J'attelais au chien l'aspirateur traîneau de ma femme et nous voilà partis, direction Darty. Le chien, courait, courait, comme un chien fou, manifestement très heureux de pouvoir enfin courir, bien qu'il traînait comme à son habitude un poids mort derrière lui. Nous arrivâmes bientôt chez Darty, où nous trouvâmes la porte d'entrée encadrée par deux vigiles; une soirée privée était organisée en l'honneur de la signature du contrat de confiance de Jessica Darty et Jean Sarkozy. Ayant reconnu l'aspirateur, ils nous laissèrent entrer. Nous bûmes quelques verres de Terra Cognita, nous apprîmes que Jessica avait souhaité accoler son nom à celui de son mari, comme la loi l'y autorise, avant de repartir avec l'ordinateur grâce auquel je vous parle en ce moment.

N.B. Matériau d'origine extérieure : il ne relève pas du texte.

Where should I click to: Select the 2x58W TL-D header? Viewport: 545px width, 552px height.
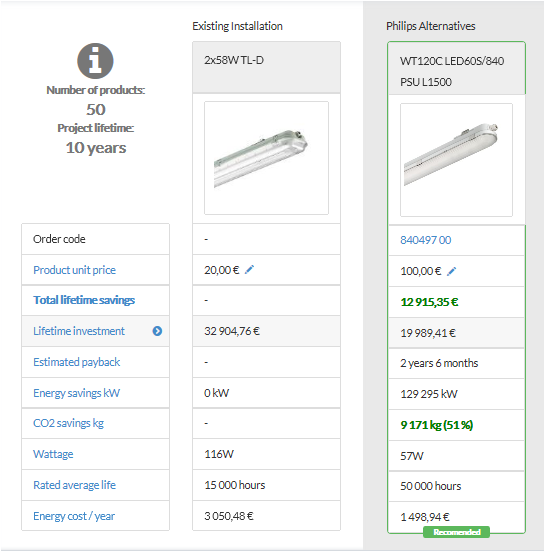pyautogui.click(x=267, y=67)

Bon, je crois que ça va suffire pour cette fois. Je vous laisse regarder la télé.
jeudi 12 novembre 2009
Mon truc en plume
"Paulette Lestafier n'était pas si folle qu'on le disait. Bien sûr qu'elle reconnaissait les jours puisqu'elle n'avait plus que ça à faire désormais."
Anna Gavalda. "Ensemble, c'est tout."
C'est l'hiver !!
(pas tout à fait encore, mais je savais pas quoi raconter aujourd'hui.)

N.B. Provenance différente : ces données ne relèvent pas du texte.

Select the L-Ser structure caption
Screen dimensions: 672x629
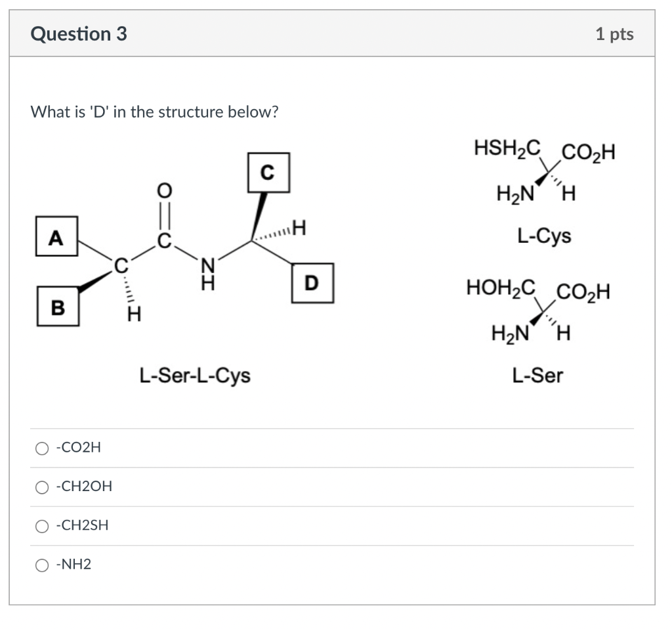pyautogui.click(x=539, y=376)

La neige a recouvert son grand manteau blanc. Quel joli contraste avec les oiseaux, altiers, qui ornent les ceps, eux aussi, altiers ! Dans la cheminée, où tout le monde se presse, la buche brûle. Ô marron grillé, Ô marron glacé. Que n'ai-je tant appris en vos compagnies !
Je sais, comme Rimbaud, j'écrivais mieux quand j'avais douze ans. Mais vous croyez que c'est facile d'écrire un blog avec le cerveau que j'ai. Heureusement, j'ai trouvé un métier où j'en n'ai plus besoin (OUF!!).

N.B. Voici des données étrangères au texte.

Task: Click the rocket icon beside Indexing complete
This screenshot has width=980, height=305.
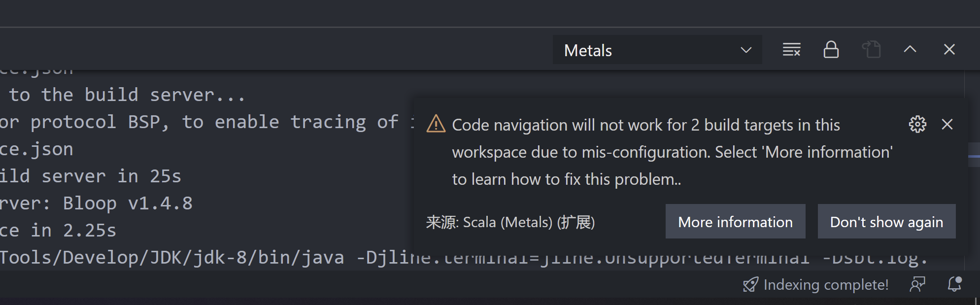Action: coord(751,284)
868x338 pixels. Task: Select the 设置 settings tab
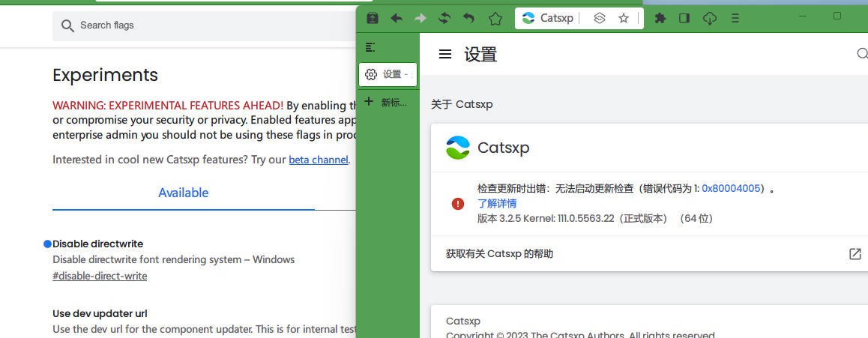pos(388,74)
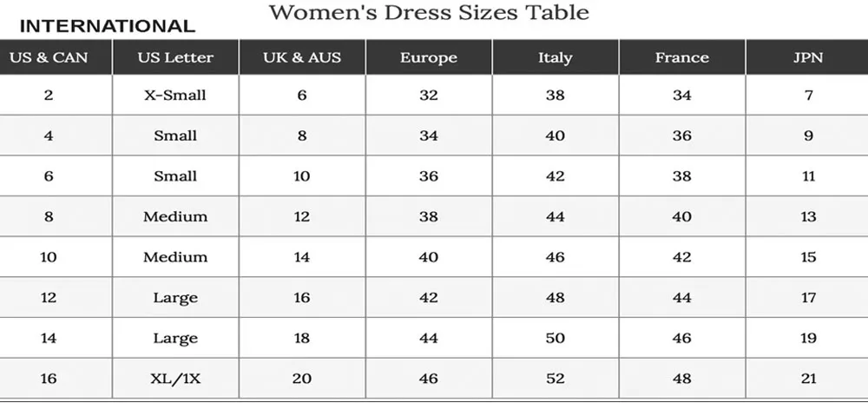
Task: Select the JPN column header
Action: click(808, 58)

Un blog au début, c'est super facile. On a plein de choses à dire sur son métier (moi, c'est vigneron, je me souviens plus si je vous l'ai déjà dit) et très vite, on n'a plus rien à dire (en fait vigneron, c'est mon nouveau métier, alors je sais juste faire deux trois trucs comme marcher dans les vignes avec mon chien et faire du vin. Je sais pas le vendre par exemple. ;-)
(Éloignez les enfants de l'ordinateur avant de continuer.)
Je dois vous faire une confidence: sans Anna Gavalda, je n'aurais jamais trouvé le courage de me mettre à nu sur la toile et de sortir ma plus belle plume.
Sinon, ce matin je vais aller couper quelques cornes sur ma parcelle de Moulin à Vent, pour faciliter le travail de labour des jours à venir. Au passage, je vous glisse une petite photo du labour au cheval de cette parcelle, au printemps dernier, exécuté par Alain, un collègue vigneron de Fleurie (et son cheval).
C'est beau, un cheval dans les vignes, quand même.
Allez, il faut que j'aille travailler. Avant de sortir, je vais mettre un body et des bottes, parce que la neige a recouvert encore plus fort. (Vous pouvez ramener les enfants près de l'ordinateur.)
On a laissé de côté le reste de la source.